Brief >> Filter the entries, keeping every line with the string "will".

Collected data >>
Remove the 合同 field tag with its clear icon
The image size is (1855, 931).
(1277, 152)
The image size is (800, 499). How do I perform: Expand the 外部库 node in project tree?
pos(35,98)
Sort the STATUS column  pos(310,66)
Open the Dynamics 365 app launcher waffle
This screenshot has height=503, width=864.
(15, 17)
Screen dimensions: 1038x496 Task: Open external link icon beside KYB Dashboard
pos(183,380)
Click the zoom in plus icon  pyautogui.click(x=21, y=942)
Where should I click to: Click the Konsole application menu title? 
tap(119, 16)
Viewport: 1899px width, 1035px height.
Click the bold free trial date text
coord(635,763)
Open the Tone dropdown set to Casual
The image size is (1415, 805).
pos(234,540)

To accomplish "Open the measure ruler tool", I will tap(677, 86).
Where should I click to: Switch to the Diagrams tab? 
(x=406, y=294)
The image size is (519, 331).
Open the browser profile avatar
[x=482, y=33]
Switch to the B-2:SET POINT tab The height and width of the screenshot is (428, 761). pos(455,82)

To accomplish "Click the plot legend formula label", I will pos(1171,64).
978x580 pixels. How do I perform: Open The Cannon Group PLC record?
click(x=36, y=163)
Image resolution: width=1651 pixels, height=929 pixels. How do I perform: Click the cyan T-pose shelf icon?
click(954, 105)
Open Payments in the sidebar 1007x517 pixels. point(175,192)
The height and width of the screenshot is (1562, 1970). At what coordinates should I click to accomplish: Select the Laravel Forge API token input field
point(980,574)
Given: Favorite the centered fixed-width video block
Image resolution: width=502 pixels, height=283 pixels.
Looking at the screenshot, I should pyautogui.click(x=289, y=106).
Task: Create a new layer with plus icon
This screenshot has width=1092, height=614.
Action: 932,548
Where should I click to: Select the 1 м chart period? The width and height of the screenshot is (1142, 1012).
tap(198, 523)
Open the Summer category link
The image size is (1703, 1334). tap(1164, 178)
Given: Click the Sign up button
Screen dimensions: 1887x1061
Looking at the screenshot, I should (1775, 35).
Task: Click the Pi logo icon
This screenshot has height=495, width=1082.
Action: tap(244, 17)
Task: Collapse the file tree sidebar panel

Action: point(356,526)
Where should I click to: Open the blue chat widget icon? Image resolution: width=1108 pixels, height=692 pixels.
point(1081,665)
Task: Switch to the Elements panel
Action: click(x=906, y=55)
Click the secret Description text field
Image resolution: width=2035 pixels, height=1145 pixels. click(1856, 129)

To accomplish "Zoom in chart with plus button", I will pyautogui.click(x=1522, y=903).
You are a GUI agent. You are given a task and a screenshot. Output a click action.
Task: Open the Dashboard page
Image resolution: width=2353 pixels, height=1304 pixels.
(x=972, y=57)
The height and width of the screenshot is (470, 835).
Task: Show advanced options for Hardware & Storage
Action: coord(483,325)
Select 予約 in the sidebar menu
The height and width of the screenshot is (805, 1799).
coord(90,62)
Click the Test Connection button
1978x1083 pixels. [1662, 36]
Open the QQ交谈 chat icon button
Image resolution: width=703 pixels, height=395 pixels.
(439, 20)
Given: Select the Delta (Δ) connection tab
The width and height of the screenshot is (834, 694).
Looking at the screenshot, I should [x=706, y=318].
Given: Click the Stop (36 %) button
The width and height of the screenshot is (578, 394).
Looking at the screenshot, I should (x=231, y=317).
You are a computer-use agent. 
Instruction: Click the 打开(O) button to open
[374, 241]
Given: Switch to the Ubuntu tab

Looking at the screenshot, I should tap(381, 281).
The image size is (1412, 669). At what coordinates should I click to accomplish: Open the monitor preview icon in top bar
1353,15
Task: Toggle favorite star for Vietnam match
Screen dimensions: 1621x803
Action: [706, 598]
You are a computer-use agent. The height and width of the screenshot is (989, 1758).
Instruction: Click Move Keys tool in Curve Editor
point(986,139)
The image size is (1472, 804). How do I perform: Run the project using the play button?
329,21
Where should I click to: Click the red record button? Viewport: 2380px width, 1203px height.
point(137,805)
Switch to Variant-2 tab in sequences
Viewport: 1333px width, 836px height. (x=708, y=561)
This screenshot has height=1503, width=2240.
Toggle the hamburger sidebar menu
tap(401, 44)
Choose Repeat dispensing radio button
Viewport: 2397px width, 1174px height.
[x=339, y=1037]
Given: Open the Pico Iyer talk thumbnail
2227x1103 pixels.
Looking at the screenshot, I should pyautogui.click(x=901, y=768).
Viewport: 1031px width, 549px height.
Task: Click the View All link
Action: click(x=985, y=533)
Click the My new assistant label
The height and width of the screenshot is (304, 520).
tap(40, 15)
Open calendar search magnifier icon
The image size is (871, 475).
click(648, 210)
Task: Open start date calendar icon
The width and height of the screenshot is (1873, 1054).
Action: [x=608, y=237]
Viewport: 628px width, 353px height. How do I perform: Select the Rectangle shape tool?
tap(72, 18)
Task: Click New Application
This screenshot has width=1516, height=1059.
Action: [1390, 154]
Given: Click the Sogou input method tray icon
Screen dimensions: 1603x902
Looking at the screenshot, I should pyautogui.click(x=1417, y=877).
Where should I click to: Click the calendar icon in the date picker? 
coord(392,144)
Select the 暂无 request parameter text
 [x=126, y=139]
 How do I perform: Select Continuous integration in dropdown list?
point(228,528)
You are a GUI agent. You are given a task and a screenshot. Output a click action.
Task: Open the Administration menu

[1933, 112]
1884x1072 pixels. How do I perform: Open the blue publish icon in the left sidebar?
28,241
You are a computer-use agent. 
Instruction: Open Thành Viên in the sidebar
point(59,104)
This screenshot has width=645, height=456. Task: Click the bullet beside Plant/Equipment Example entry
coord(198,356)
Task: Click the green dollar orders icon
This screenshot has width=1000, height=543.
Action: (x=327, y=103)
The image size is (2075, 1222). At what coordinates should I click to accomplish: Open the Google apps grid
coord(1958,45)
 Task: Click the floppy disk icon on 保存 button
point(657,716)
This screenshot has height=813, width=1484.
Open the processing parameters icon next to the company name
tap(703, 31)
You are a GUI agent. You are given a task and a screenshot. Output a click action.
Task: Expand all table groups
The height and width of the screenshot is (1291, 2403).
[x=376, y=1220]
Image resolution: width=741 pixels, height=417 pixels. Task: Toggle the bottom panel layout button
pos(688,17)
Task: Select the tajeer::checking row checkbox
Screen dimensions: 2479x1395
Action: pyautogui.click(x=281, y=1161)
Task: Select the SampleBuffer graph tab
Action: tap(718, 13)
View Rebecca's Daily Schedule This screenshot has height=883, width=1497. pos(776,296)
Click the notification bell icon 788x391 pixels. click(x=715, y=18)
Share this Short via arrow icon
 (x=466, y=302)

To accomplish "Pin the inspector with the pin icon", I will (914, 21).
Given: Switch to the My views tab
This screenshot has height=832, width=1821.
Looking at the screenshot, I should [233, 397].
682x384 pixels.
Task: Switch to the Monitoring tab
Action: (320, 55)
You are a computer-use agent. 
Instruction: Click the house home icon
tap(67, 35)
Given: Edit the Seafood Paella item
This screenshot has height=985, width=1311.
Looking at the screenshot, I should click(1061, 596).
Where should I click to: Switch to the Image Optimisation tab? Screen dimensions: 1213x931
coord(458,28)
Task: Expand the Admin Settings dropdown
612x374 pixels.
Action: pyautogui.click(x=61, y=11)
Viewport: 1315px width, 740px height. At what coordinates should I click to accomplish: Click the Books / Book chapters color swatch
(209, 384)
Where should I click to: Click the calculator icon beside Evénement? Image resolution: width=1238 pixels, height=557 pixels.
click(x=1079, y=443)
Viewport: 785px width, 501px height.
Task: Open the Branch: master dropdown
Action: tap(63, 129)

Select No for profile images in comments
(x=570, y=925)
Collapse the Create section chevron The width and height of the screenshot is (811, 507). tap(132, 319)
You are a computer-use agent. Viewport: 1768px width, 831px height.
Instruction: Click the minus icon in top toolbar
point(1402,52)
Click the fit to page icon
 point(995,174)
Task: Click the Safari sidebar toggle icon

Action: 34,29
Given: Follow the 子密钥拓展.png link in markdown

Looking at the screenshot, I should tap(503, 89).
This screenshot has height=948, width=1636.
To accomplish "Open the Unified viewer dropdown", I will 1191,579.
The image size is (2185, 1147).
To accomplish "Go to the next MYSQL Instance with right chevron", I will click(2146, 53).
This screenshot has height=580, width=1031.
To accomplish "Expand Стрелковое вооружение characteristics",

Response to the exercise >>
To accomplish "Open the measure ruler tool", I will tap(677, 86).
To accomplish "Click the plot legend formula label", I will pos(1171,64).
To accomplish "Zoom in chart with plus button", I will pyautogui.click(x=1522, y=903).
To accomplish "Pin the inspector with the pin icon", I will (914, 21).
To accomplish "Open the Unified viewer dropdown", I will 1191,579.
To accomplish "Go to the next MYSQL Instance with right chevron", I will click(2146, 53).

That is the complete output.